The Dutch brewer said it will raise its prices in an effort to offset higher costs, including sharp increases across commodity costs, energy and shipping.
The company, which also brews Amstel and Birra Moretti, however warned that price rises “may lead to softer beer consumption” as shoppers face an increased cost of living.
On Wednesday, Heineken delayed publishing guidance over its financial performance for 2023 until later this year as spiralling inflation casts a cloud over its potential outlook.
It came as Heineken reported that net revenues increased by 11.3% to 21.9 billion euros (£13.4 billion) in 2021, while its net profit jumped by 80% to two billion euros (£1.7 billion).
Beer volumes increased by 4.6% over the year, with this buoyed by a 6.2% rise over the final three months as it benefited from reduced restrictions in Europe.

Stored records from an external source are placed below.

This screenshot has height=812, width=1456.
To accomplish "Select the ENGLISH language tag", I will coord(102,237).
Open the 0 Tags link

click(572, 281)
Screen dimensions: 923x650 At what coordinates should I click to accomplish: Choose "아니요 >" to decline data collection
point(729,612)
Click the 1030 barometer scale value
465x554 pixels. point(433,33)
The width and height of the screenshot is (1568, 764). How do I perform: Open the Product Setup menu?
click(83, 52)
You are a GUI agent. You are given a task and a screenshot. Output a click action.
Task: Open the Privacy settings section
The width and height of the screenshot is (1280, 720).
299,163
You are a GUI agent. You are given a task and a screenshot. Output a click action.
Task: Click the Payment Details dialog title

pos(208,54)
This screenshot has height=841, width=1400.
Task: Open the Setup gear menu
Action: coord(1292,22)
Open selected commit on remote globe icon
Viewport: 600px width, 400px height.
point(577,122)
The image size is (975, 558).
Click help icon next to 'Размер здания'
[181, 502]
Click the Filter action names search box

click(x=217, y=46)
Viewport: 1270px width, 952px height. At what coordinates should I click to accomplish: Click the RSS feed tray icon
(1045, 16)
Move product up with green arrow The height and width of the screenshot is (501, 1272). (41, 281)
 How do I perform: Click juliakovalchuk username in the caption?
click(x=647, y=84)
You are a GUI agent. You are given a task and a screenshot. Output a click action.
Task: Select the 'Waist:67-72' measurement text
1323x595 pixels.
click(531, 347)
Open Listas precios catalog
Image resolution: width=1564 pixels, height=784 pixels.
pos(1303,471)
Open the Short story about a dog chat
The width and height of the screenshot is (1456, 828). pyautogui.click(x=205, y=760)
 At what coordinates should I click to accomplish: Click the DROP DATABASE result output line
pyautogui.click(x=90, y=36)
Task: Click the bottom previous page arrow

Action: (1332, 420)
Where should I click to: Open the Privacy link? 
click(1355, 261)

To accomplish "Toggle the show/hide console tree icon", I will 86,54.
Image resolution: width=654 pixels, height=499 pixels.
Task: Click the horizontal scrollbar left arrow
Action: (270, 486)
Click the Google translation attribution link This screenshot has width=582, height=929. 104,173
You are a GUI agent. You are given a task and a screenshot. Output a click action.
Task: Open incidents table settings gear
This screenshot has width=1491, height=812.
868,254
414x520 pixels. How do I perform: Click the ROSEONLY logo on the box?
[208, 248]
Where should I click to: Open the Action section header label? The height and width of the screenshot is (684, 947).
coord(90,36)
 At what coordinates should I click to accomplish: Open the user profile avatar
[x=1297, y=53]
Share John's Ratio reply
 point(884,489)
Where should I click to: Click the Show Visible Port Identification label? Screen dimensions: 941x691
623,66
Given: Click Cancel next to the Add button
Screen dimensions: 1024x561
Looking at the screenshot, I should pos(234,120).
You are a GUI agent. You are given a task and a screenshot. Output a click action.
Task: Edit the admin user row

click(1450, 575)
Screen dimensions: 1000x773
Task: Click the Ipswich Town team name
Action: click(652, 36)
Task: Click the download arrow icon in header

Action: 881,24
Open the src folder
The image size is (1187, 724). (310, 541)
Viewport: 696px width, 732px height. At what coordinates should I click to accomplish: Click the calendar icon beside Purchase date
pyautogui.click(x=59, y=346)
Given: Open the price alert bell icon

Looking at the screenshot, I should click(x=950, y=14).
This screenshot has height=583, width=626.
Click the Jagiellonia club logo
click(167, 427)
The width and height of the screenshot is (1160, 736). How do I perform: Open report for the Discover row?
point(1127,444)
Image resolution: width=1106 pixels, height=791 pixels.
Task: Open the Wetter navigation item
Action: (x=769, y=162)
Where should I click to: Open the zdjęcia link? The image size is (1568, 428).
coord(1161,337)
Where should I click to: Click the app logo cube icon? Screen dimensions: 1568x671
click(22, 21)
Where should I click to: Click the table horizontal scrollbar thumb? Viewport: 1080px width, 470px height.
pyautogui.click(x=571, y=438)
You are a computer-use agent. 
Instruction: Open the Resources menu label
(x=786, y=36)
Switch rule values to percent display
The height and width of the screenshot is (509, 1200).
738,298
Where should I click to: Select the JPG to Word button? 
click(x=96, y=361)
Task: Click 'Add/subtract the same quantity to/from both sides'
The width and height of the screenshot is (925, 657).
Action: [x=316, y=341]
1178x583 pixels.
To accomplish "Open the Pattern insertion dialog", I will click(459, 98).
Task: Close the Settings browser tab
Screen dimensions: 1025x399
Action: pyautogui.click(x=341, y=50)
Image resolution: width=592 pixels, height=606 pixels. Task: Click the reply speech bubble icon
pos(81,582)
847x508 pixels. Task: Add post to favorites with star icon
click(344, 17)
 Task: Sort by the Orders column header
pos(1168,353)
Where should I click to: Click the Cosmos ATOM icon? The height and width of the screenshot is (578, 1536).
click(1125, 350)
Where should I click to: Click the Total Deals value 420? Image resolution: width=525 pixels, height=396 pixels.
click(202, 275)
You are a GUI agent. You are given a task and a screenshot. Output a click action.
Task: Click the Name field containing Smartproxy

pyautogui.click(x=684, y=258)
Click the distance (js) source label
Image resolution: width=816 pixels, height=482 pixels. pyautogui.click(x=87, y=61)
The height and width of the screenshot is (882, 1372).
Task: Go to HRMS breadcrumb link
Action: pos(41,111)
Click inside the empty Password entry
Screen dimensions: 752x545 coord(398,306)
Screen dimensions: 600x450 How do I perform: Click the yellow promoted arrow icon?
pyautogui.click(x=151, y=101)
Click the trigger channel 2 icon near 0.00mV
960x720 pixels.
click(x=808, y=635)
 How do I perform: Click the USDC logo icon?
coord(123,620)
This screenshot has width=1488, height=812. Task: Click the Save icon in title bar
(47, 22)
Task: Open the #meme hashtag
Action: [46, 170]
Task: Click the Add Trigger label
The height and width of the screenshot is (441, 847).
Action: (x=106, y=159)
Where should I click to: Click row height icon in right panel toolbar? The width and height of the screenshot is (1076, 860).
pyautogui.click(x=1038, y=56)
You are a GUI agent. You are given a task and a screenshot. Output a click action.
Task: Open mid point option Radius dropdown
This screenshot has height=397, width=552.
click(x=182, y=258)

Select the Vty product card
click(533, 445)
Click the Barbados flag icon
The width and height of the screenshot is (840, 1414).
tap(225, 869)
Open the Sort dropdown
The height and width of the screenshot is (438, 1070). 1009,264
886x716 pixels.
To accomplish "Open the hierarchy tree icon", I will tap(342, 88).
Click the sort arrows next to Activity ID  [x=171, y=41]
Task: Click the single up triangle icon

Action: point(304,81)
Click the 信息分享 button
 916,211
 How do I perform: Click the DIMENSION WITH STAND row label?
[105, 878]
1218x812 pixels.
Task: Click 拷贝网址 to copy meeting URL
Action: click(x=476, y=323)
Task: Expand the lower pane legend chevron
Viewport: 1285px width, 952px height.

Sales of its Heineken-branded beer were particularly strong, increasing by 17.4% against levels from 2020.
In the UK, the firm also highlighted strong sales of Birra Moretti but witnessed decreased volumes of cider, which were particularly impacted by the closure of pubs for large parts of the year.
Dolf Van Den Brink, chairman and chief executive of the company, said: “We delivered a strong set of results in 2021 in a challenging and fast-changing environment.
“Looking ahead, although the speed of recovery remains uncertain and we face significant inflationary challenges, we are encouraged by the strong performance of our business and how the EverGreen strategy is taking shape.
“This gives me confidence we are on course to deliver superior and balanced growth to drive sustainable long-term value creation.”